Some of the methods he prescribes are cutting edge, known to be effective for most people, and backed up by studies (which he may or may not be citing). Some of his methods have been proven to be minimally effective, and are way behind the curve when it comes to current science. This doesn't mean they don't work at all, obviously they kinda worked at one point in the past, and obviously they worked for him, but again, that doesn't mean they work for everyone, or that they are the best practices. And, as any gym rat will tell you, you shouldn't listen to a guy who tells you to do curls in the squat rack. That's just asking for trouble.

Jokes aside, we could end the review there, saying that yes, it's a very entertaining book with some nuggets of wisdom, and some other nuggets of crap, but I have more to say here. Because I actually tried some of this stuff.

I'm always eager to try new weight loss methods, especially ones making the claims he did: that you don't have to count calories, that you can have a cheat day once a week in which you are encouraged to eat literally whatever you want, even to the point of making yourself sick. These sounded great. So I tried it.

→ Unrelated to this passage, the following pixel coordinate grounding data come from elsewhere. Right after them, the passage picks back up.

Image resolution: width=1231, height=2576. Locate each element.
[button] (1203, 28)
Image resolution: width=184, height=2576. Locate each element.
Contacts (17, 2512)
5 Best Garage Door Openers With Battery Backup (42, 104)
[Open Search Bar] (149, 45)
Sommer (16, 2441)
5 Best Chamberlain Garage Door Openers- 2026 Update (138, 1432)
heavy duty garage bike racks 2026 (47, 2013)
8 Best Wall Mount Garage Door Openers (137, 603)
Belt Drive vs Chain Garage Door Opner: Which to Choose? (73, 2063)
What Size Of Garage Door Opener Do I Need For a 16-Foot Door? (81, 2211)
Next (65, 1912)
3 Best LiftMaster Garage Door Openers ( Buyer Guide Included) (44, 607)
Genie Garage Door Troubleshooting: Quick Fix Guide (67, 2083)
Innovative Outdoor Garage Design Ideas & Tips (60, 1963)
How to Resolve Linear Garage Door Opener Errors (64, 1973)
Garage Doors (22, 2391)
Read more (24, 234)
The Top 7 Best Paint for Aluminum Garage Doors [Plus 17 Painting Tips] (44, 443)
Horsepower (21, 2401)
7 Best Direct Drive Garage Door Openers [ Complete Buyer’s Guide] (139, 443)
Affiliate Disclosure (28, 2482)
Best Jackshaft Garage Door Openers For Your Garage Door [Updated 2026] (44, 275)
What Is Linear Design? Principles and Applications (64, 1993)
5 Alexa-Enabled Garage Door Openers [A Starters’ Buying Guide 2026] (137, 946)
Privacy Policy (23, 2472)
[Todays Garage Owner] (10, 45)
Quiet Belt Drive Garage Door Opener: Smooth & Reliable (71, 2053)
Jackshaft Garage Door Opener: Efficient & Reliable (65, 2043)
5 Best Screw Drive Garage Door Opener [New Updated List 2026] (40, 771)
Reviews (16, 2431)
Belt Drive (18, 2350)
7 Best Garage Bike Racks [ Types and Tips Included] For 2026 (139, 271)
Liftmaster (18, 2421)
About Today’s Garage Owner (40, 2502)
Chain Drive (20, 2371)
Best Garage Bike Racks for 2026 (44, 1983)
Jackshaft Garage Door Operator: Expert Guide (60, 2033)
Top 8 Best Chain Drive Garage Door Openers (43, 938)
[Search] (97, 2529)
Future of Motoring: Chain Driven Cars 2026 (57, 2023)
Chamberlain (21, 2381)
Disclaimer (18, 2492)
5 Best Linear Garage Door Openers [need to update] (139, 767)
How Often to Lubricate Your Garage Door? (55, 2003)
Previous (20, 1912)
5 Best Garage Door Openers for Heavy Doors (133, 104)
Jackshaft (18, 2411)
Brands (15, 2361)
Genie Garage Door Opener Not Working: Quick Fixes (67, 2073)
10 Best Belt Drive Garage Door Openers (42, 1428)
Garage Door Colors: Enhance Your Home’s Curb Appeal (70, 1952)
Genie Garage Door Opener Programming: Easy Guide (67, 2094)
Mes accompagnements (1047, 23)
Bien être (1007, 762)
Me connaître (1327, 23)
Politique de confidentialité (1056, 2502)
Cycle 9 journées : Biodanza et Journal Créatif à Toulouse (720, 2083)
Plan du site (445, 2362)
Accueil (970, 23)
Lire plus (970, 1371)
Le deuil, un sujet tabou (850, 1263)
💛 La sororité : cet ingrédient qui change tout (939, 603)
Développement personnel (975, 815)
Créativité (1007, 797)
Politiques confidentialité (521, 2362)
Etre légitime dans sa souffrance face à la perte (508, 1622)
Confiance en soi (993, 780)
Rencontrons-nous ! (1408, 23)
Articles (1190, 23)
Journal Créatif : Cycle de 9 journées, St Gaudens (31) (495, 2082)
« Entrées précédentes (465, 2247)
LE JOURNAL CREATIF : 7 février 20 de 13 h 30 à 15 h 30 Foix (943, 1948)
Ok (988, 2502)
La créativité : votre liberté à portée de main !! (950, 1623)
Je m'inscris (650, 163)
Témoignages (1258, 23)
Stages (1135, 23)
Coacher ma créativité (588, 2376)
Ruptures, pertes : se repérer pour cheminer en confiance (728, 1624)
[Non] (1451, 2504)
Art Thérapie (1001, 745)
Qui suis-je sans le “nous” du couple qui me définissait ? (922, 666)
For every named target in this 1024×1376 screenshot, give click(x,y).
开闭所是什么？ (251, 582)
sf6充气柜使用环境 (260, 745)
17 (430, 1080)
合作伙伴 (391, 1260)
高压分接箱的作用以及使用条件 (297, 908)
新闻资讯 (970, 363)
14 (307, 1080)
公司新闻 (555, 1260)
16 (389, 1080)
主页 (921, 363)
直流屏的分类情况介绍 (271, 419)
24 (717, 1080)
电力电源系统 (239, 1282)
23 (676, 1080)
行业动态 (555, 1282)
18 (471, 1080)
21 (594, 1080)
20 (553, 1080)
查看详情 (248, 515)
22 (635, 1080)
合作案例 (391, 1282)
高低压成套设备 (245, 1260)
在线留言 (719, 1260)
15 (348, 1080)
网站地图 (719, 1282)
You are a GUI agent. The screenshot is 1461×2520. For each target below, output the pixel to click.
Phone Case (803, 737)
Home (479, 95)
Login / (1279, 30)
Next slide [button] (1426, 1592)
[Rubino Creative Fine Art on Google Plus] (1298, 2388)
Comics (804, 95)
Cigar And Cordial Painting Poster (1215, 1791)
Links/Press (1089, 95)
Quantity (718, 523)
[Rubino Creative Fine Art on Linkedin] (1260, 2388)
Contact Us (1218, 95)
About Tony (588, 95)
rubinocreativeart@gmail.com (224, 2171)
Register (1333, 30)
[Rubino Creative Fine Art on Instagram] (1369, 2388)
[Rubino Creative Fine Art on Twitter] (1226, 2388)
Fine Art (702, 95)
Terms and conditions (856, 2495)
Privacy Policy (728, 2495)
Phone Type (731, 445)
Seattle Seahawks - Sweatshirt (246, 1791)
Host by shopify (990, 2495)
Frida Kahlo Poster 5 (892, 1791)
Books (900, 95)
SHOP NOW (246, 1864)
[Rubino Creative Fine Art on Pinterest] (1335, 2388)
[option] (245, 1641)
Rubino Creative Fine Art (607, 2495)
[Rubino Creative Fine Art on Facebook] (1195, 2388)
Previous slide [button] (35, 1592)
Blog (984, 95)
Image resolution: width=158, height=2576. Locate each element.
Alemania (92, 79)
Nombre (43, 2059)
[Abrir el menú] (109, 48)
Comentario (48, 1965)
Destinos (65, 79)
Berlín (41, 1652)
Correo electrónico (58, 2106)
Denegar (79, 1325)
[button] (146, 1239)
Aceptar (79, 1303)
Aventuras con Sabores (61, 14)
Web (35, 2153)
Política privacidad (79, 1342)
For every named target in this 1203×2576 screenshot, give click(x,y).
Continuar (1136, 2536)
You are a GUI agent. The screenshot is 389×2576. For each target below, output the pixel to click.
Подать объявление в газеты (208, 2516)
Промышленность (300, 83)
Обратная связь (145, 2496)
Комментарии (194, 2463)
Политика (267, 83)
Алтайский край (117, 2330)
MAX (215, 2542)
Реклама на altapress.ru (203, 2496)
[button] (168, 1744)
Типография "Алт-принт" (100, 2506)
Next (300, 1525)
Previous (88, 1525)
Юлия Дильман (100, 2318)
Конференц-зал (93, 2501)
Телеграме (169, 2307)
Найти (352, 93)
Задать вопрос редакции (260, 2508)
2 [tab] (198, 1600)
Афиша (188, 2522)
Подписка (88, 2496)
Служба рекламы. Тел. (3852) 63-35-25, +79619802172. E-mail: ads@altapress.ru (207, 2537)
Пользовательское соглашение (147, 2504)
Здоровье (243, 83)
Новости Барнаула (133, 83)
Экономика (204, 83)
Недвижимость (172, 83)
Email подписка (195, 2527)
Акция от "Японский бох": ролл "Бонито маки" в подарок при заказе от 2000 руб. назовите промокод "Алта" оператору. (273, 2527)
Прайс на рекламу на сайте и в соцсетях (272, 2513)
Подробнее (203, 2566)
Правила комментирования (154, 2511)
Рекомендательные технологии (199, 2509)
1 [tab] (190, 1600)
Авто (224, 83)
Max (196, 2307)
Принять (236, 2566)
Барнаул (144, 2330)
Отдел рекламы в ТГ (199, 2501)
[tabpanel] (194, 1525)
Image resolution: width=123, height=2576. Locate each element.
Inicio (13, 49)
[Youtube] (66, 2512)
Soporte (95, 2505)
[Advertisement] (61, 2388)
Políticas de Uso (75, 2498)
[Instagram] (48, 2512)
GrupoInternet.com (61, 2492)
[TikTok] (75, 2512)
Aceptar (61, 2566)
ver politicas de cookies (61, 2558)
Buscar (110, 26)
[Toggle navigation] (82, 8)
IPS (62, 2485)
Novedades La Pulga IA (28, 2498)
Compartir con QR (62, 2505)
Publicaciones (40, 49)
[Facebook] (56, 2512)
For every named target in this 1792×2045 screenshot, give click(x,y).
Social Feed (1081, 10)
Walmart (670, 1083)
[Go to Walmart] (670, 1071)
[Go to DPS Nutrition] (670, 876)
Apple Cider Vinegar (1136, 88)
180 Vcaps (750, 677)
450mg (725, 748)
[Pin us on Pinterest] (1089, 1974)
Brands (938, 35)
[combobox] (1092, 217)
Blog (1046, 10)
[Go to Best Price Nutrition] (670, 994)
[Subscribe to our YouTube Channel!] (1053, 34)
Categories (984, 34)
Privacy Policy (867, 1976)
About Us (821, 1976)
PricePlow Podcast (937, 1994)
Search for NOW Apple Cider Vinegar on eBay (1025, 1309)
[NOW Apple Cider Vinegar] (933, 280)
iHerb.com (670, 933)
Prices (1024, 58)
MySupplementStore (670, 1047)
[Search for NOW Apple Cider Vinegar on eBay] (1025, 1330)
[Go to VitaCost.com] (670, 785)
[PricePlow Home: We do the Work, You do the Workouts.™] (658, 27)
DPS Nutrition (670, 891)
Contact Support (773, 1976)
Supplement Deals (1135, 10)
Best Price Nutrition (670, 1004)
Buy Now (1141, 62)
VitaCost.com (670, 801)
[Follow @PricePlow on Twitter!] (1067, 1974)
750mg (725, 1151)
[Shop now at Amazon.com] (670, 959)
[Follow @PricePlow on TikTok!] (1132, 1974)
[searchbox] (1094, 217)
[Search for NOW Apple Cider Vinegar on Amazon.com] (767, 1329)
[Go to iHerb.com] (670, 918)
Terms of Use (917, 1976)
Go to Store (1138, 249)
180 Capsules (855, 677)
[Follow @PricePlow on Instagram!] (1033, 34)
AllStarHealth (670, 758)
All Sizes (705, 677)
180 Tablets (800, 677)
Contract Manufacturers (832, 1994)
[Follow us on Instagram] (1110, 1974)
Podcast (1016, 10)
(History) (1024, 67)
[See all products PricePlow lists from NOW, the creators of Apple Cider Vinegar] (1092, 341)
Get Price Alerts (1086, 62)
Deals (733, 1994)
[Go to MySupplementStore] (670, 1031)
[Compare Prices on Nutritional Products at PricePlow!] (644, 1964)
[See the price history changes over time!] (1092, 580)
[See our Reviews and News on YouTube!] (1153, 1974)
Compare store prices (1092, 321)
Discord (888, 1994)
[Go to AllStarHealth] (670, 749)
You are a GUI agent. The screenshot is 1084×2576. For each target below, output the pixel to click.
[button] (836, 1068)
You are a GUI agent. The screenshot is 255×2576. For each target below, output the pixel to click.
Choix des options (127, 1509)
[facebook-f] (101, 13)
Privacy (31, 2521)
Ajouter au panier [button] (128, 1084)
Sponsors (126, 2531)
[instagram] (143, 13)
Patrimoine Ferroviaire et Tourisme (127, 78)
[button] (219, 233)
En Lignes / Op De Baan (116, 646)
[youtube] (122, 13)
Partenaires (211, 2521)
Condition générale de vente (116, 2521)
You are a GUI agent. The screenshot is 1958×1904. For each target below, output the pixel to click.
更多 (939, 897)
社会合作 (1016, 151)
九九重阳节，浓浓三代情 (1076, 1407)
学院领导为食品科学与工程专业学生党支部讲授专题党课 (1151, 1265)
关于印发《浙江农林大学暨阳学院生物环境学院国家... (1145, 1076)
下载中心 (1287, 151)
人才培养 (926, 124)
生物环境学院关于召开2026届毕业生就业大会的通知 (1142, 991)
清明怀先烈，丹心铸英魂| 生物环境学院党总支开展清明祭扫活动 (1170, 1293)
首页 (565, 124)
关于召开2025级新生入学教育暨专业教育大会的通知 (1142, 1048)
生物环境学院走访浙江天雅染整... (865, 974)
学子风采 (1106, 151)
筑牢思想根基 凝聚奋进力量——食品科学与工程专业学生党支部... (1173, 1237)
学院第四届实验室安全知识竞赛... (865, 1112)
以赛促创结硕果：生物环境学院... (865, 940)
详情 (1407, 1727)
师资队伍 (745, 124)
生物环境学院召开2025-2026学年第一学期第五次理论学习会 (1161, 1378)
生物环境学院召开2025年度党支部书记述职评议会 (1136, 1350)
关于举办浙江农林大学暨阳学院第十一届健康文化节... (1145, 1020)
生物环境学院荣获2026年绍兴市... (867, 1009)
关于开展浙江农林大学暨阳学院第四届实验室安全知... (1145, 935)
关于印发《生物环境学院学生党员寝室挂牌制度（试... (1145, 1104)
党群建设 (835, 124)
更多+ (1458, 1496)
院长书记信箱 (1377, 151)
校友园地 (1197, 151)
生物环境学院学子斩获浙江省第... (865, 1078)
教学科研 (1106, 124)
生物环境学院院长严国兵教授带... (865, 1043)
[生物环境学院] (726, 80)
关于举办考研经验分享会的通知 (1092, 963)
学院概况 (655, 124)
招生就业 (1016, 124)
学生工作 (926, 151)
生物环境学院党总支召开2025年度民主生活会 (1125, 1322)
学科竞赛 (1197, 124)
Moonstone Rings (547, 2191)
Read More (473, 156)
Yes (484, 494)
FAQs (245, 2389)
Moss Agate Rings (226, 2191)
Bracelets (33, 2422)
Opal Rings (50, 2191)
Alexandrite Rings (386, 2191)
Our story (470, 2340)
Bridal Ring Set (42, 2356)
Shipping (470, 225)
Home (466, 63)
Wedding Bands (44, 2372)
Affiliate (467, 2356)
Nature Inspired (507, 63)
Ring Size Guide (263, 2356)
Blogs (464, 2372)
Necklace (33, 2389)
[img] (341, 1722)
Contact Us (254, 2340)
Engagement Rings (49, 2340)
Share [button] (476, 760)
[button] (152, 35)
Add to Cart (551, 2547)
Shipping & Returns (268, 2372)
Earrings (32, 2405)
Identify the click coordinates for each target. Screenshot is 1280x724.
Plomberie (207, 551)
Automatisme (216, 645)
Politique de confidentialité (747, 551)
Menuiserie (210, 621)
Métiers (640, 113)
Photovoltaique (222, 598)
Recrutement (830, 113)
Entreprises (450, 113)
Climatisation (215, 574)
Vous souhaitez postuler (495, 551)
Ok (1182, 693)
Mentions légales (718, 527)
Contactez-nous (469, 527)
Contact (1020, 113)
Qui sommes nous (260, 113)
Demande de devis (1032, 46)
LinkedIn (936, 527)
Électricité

His diet plan is basic: eat protein, legumes (black beans, lentils, etc.), and veggies at every meal. This isn't that far off from my normal diet anyway, I just don't have nearly as many legumes normally as he calls for. One of his big rules was: Don't count the calories. In fact, he goes far out of his way to drive the point home that you shouldn't restrict too much. He often talked about not eating enough, warning that we should be sure to eat plenty of these foods. So I did. I followed his PGAA supplementation routine (a mix of a few supplements for fat loss. Nothing weird, things like garlic and green tea extract, etc.). I did the cheat day where I followed his protocols for helping to lessen the damage of a binge day. Then I went a step further. He talks a lot about increasing fat loss through cold exposure. So I tried this. I used ice packs, took two cold showers a day, and even took ice baths, all because Tim Ferris' “science” said I should burn fat much faster through these methods. Ferris also went out of his way to say that exercise is not necessary for losing fat on this protocol, and actually warned against doing too much. So I did some kettlebell swings, and thats it.

The first big result I noticed is that I felt like complete crap, all the time. I was sluggish, tired, irritable, and just felt a general malaise that made me miserable. On top of the the beans made me feel bloated and gaseous all day long. It was pretty awful. I kept thinking that even if this worked, it wouldn't be worth it. I got into health, fitness and weight loss because I wanted to feel better, not like this.

After 5 days of feeling like this, I weighed in. I had gained five pounds. Now, normally, to be fair, you should give a new program about 4 weeks to see if it's really working. But I knew that after 5 days, if I felt this bad, and was gaining literally a pound a day, that something was terribly wrong. So I cut it short. No more ice baths, no more of the bean heavy diet. I'm back to a normal workout schedule and eating normally (for me, which means like mostly protein, lots of veggies, very few carbs or dairy, occasional nuts, fruit, and oatmeal). Within a day I felt much better and started losing weight again.

There was another side effect, though. Telling someone like me to have a cheat day and go hog wild is like telling an alcoholic he can only drink on saturday. It doesn't end well. In an effort to maximize my hedonistic enjoyment of cheat days, I actually fell into horrible patterns. I was overeating to an extreme, falling into a binge eating session that I never used to be guilty of, even when I was at my biggest, most unhealthy stage of my former fat life. The cheat day method prescribed here, while some people can handle it, people like me can't. It can easily change from a nice reprieve from dieting and become psychologically damaging. My relationship with food was twisted into something incredibly unhealthy, and it made me feel horrible, not just physically, but emotionally. I cannot stress enough how much I do not recommend this approach. While allowing some “cheating” and flexibility every once in a while can be great, and should probably happen, it should not be the binge style that Ferris outlines here. Atleast not for people like me.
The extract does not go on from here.